Abstract
Here, we report a case of insulin-derived amyloidosis in the lower abdomen. The mass continued to develop even after the patient ceased injecting insulin into the mass. Histological examination led to a diagnosis of insulin-derived amyloidosis. Excision is preferable in cases of insulin-derived amyloidosis if patient’s condition permits.
Keywords: Insulin-derived amyloidosis, insulin injection, lipohypertrophy
Introduction
Insulin-derived amyloidosis is defined as a subcutaneous amyloid mass at the site of insulin injection where the amyloid deposit shows positive staining with anti-insulin antibody.[1,2] This clinical entity is important because it causes deterioration of blood glucose control.[2] Despite its importance, it remains unclear whether the mass should be excised. Here, we report a case showing a progressive mass in the lower abdomen. We excised the mass and histological examination led to a diagnosis of insulin-derived amyloidosis. In this case, the mass continued developing even after cessation of insulin injection into it. These observations indicated that insulin-derived amyloidosis can enlarge even in the absence of insulin injection. Our experience suggests that surgeons should be aware of insulin-derived amyloidosis when examining subcutaneous tumors in diabetic patients.
Case report
A 78-year-old woman was referred to our department due to a mass in the lower abdomen. She had a history of type 2 diabetes mellitus and had been insulin-dependent for more than 7 years. She was admitted to the Internal Medicine Department because of deteriorating blood glucose control. Her HbA1c was 10.6% and total daily insulin dose was 58 units. On admission, physical examination revealed a firm mass in the lower abdomen with no pain or tenderness, and she was referred to our department for further treatment.

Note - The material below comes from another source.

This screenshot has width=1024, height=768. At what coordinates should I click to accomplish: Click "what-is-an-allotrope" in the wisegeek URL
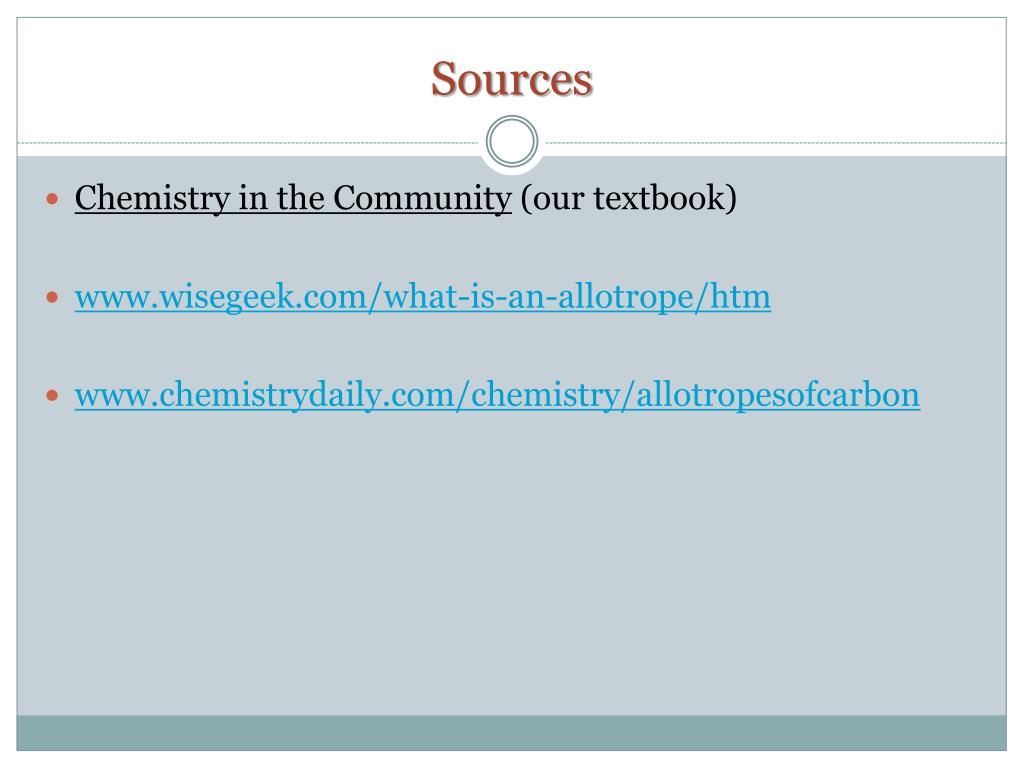pos(538,297)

Computed tomography revealed a mass measuring 28 × 18 × 30 mm in the subcutaneous tissue (Figure 1(b)). She had injected insulin into the abdomen near the mass. We suspected that this was a skin-related complication of insulin therapy, and the patient was instructed to refrain from injecting insulin into the mass. To confirm the diagnosis, we planned excision of the mass. However, several days later, she fell on the floor and sustained right femoral neck fracture. She was admitted to the Orthopedic Department for surgical treatment, and excision of the mass was postponed. During this hospitalization, the floor nurses supervised her insulin injection. Her blood glucose control improved rapidly, and she had experienced hypoglycemia several times. Two months after visiting our department, her HbA1c was 7.8% and daily insulin dose was decreased to 33 units. She was discharged from our hospital, but she had not visited our department at that time.
Figure 1.
(a) Eight years before surgical excision (17 × 12 × 14 mm). (b) Four years before surgical excision (28 × 18 × 30 mm). (c) Preoperative (60 × 20 × 35 mm).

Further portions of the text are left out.